Que prévoient les projets d’ordonnances pour la sécurisation des transferts conventionnels au regard du principe d’égalité ? Décryptage par Jean-François Cesaro, Professeur à l’Université Panthéon Assas (Paris II) et membre du Conseil scientifique Capstan.
Dans certains secteurs (notamment le nettoyage ou le gardiennage), l’entreprise qui gagne un marché au détriment d’une autre est tenue par la convention de branche de reprendre une partie des salariés qui y étaient affectés.
La solution était généralement souhaitée par les salariés qui conservaient ainsi leur emploi et leur contrat de travail (celui-ci n’étant pas modifié).
La chambre sociale de la Cour de cassation a cependant mis en péril ce mécanisme en y appliquant le principe d’égalité : les salariés repris et ceux du repreneur pouvaient ainsi comparer leurs avantages respectifs et en réclamer le bénéfice. La solution était aussi généreuse que dangereuse. Un seul salarié repris pouvait ainsi “transmettre” à tous ceux du repreneurs les avantages dont il profitait.
La loi du 8 août 2016, dite loi El Khomri ou loi travail, avait proposé un dispositif législatif supposé neutraliser l’application du principe d’égalité dans le cas d’un transfert d’entreprise. Elle n’y était, hélas, pas parfaitement parvenue. En effet, elle ne “neutralisait” le principe d’égalité que sur “le site” où le marché était repris (C. trav. art. L. 1224-3-2) en conséquence, toute mutation d’un des salariés repris sur un autre “site” pouvait entraîner l’application du principe d’égalité.

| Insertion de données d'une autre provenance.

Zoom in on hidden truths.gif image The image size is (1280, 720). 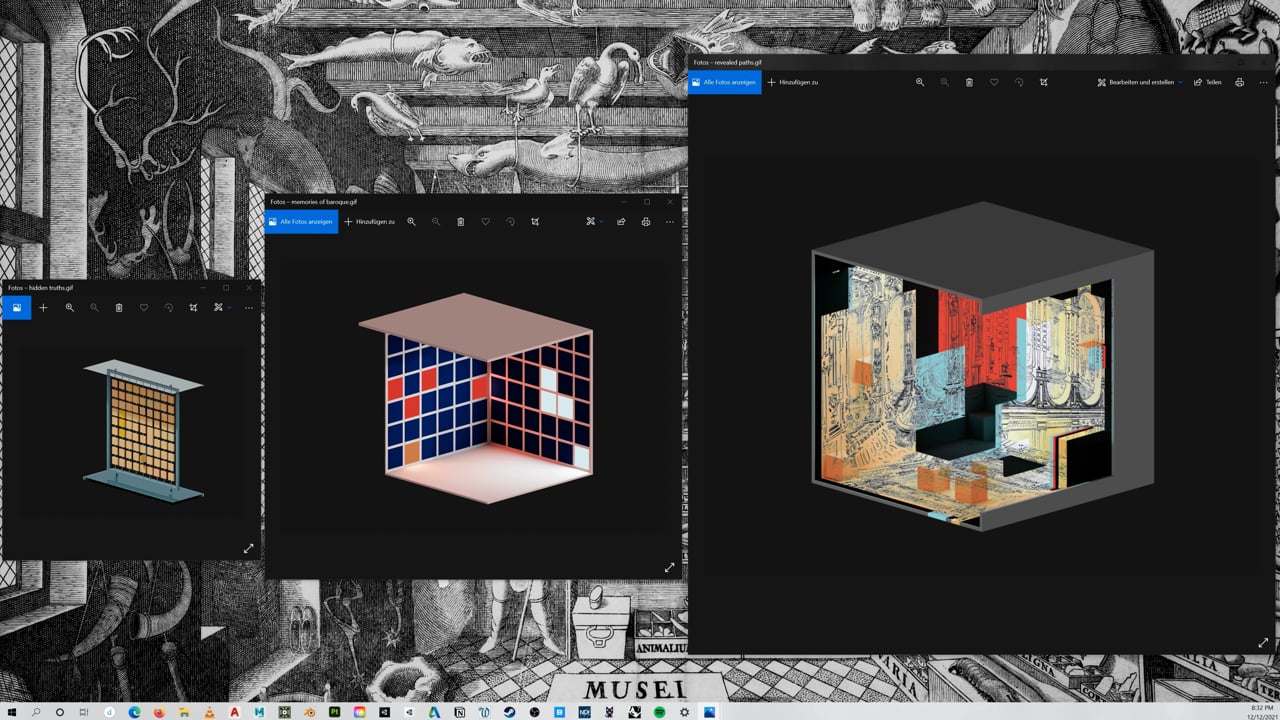coord(70,307)
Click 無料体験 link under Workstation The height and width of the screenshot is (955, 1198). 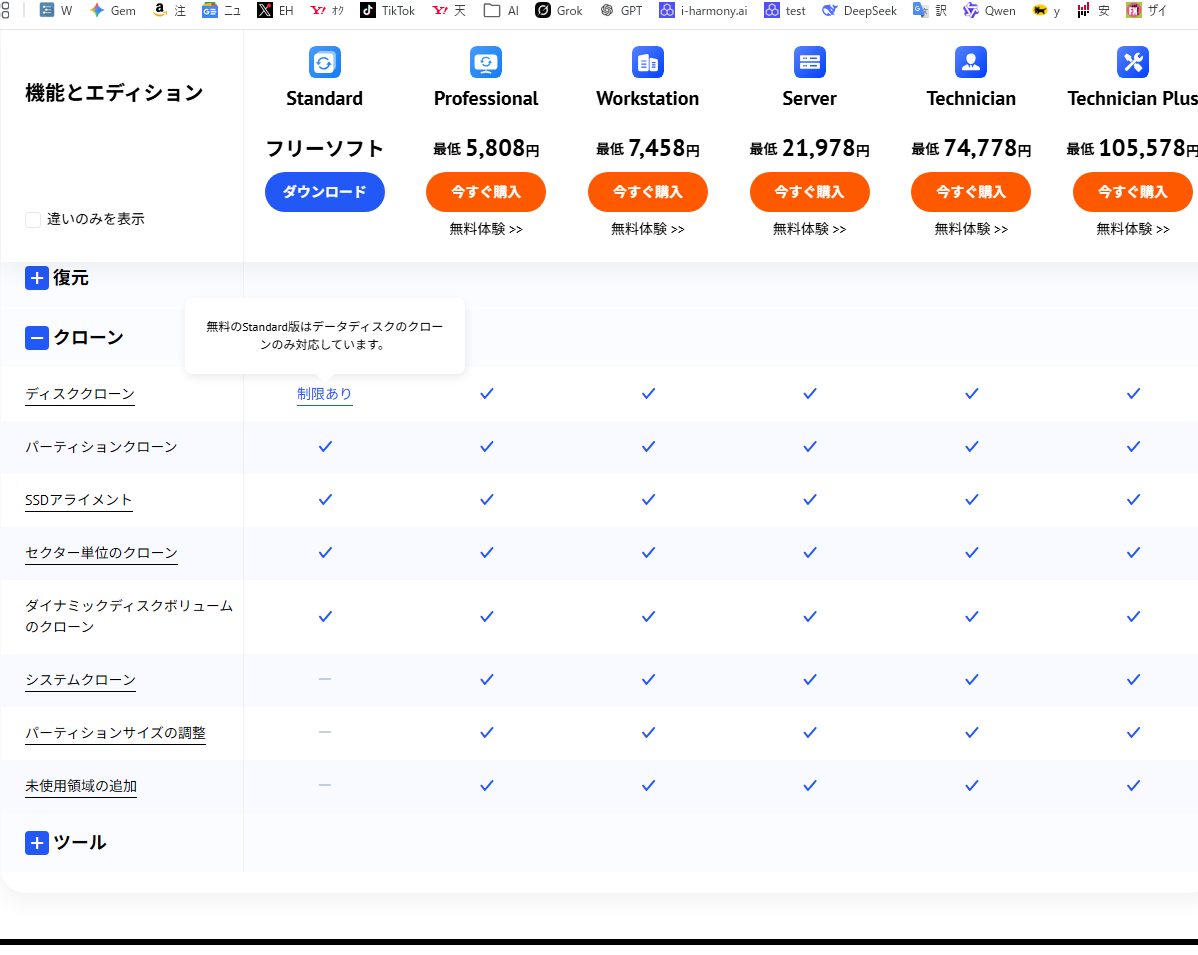[647, 229]
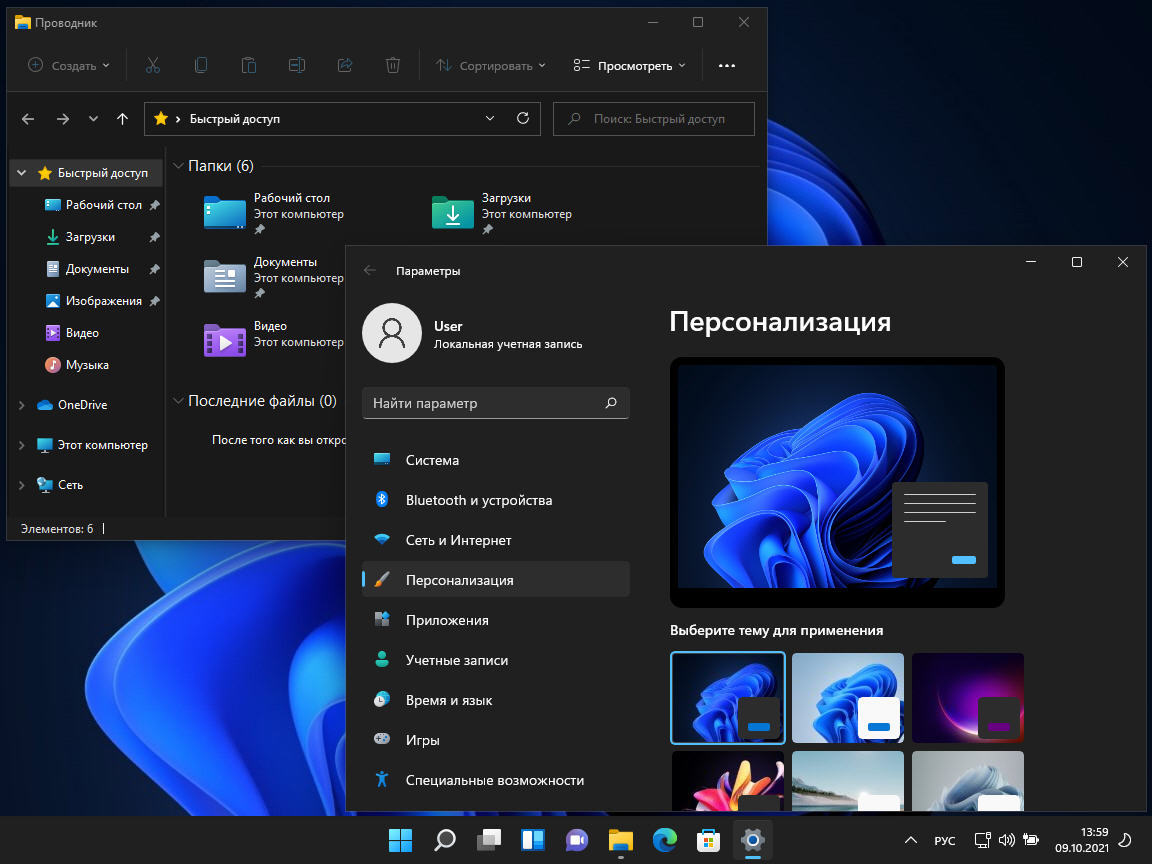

La nouvelle disposition figurant dans l’ordonnance relative à la sécurisation simplifie la situation en supprimant la référence au site. Désormais, les salariés du nouveau prestataire ne peuvent invoquer les différences de rémunération résultant d’avantages obtenus avant le transfert, par les salariés qui sont repris. Le nouvel article L. 1224-3-2 du Code du travail sera rédigé ainsi :
“Lorsqu’un accord de branche étendu prévoit et organise la poursuite des contrats de travail en cas de succession d’entreprises dans l’exécution d’un marché, les salariés du nouveau prestataire ne peuvent invoquer utilement les différences de rémunération résultant d’avantages obtenus, avant le changement de prestataire, par les salariés dont les contrats de travail ont été poursuivis” (Projet d’ordonnance relative à la prévisibilité et la sécurisation des relations de travail, art. 37).
Il convient de noter que le principe d’égalité peut encore trouver application au profit des salariés repris qui peuvent réclamer tous les avantages qui s’appliquent dans l’entreprise qui poursuit leurs contrats.